━━━━━ Given data ━━━━━

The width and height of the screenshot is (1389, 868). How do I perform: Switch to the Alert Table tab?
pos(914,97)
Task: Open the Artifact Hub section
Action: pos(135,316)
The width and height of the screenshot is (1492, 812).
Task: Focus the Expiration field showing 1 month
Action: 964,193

━━━━━

◆ **Exercise prompt**
Copy the whole listing, word for word.

◆ **Completed exercise**
The width and height of the screenshot is (1389, 868). How do I perform: Switch to the Alert Table tab?
pos(914,97)
Task: Open the Artifact Hub section
Action: pos(135,316)
The width and height of the screenshot is (1492, 812).
Task: Focus the Expiration field showing 1 month
Action: 964,193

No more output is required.